-- Goal of the exercise --
Retype the opening lines of the listing below, ending with the line that contains "Task: Expand Phone Number dropdown", and leave out any pictures.
━━ Records supplied
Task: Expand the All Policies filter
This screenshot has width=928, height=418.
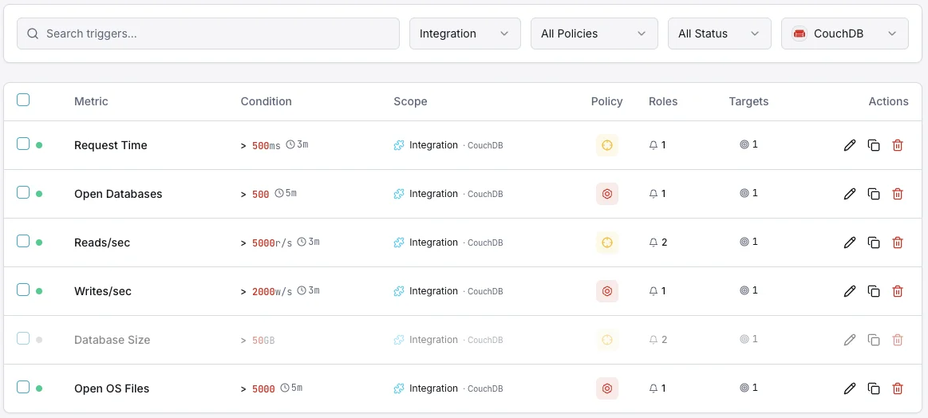Action: [594, 34]
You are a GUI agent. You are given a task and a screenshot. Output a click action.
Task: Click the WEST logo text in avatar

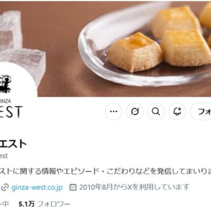(12, 112)
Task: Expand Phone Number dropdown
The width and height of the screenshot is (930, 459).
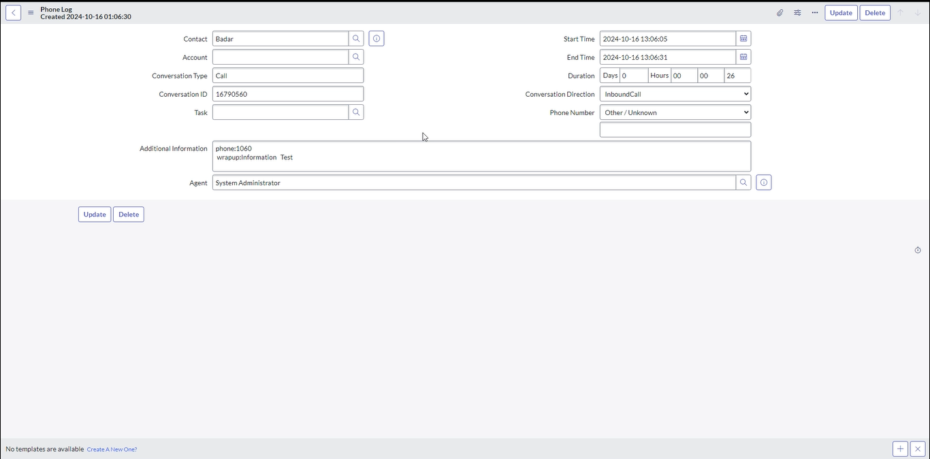Action: tap(675, 112)
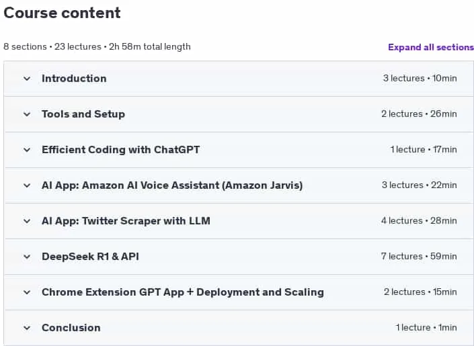Screen dimensions: 474x346
Task: Open the Tools and Setup title
Action: (x=83, y=114)
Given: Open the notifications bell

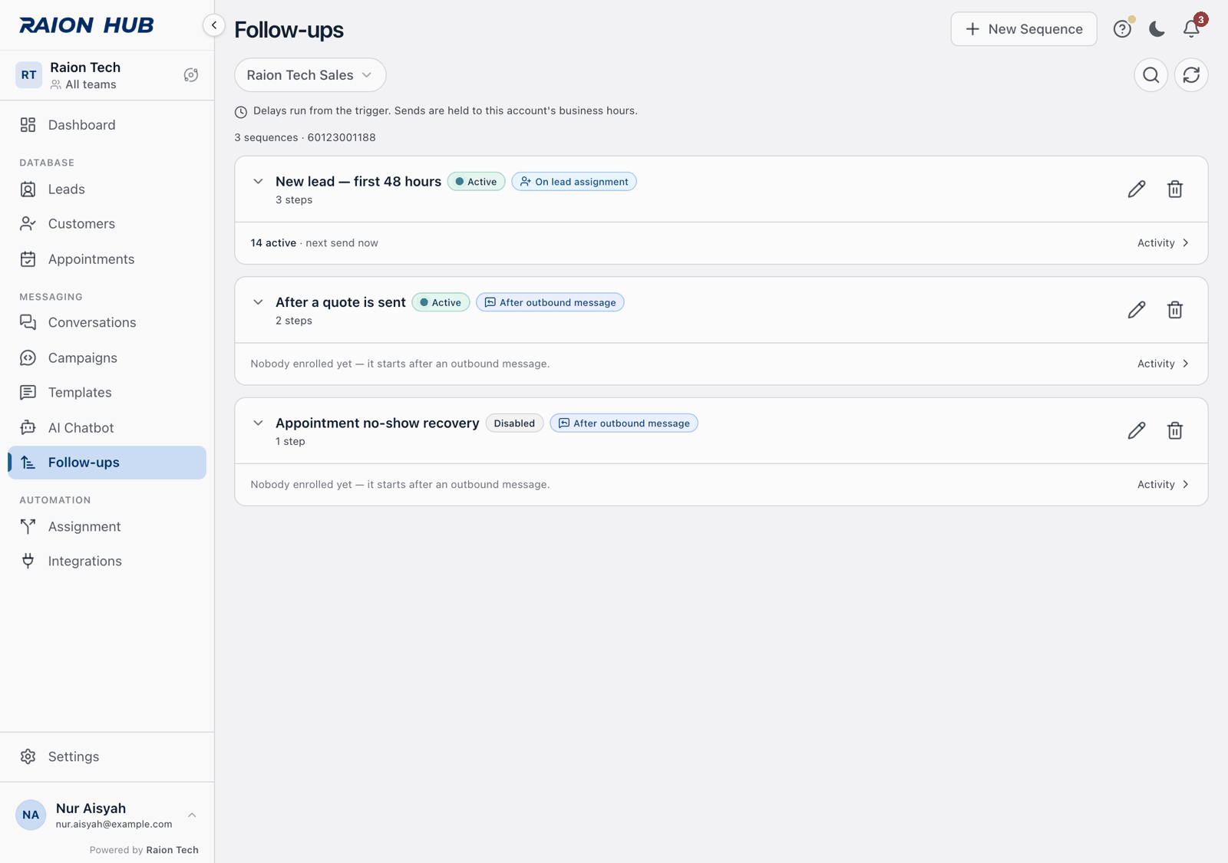Looking at the screenshot, I should (1191, 29).
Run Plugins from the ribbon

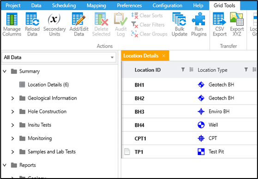click(x=198, y=24)
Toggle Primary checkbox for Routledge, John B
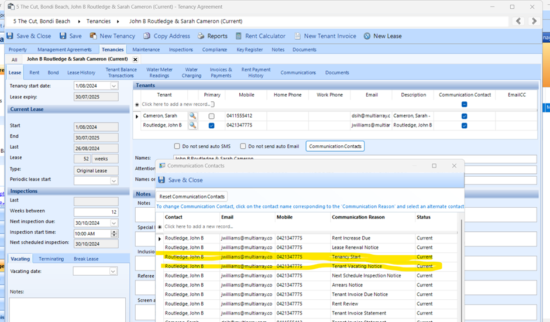Viewport: 550px width, 322px height. [x=211, y=125]
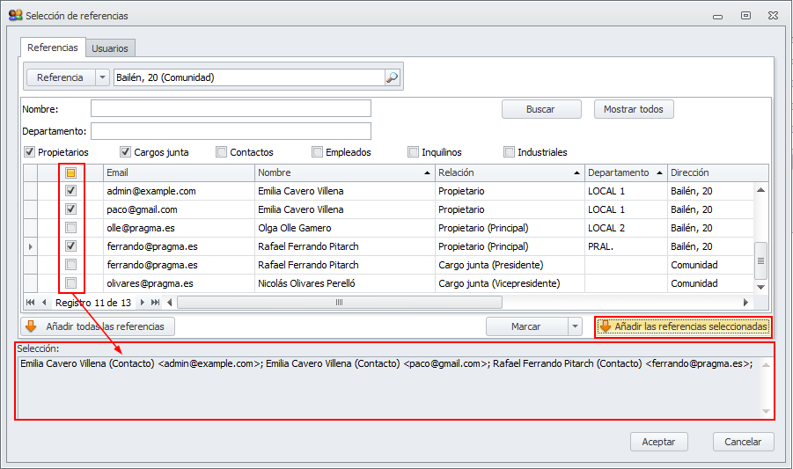
Task: Sort by Departamento column header
Action: [x=619, y=172]
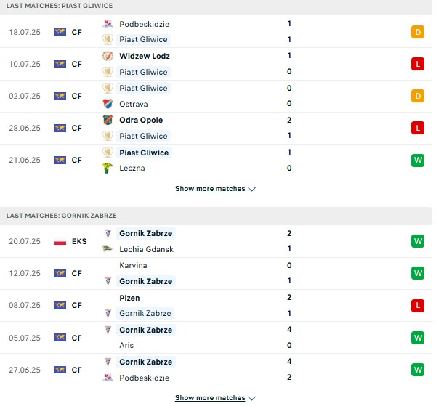Open the 20.07.25 Gornik Zabrze vs Lechia match
Viewport: 436px width, 406px height.
click(x=216, y=241)
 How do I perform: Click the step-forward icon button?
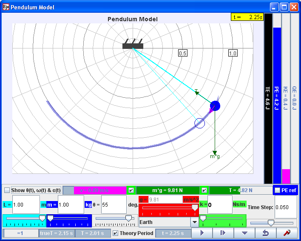223,233
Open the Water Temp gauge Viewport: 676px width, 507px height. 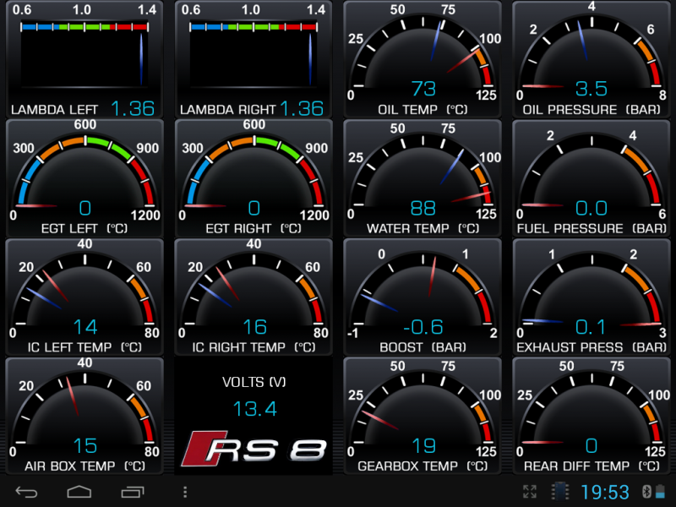pos(423,178)
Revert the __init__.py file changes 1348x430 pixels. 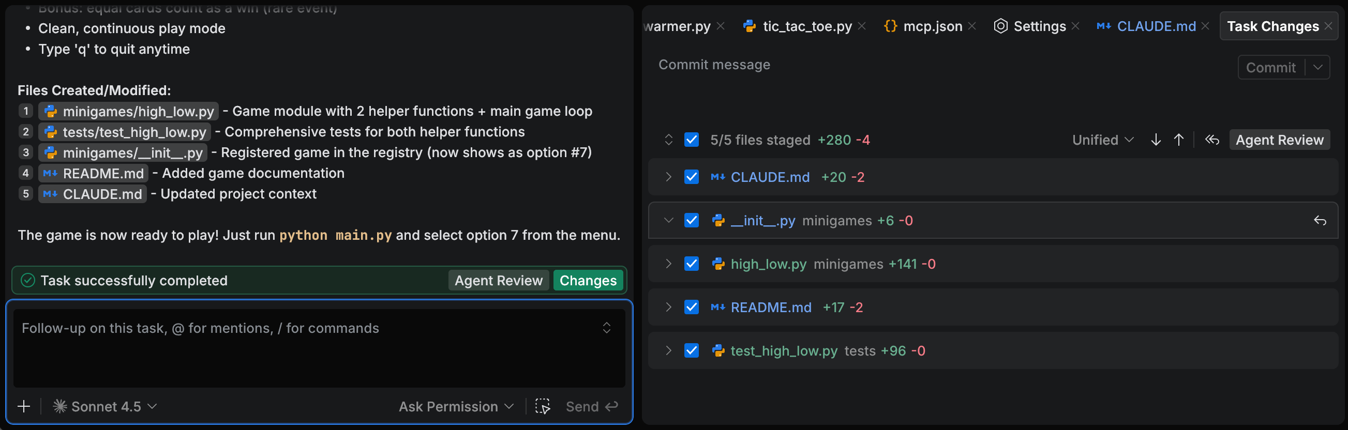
━━━━
-- Response to this task --
Task: Expand the All Policies filter
This screenshot has width=928, height=418.
Action: [594, 34]
You are a GUI agent. You are given a task and a screenshot. Output a click action.
Task: Click the WEST logo text in avatar

(12, 112)
Task: Expand Phone Number dropdown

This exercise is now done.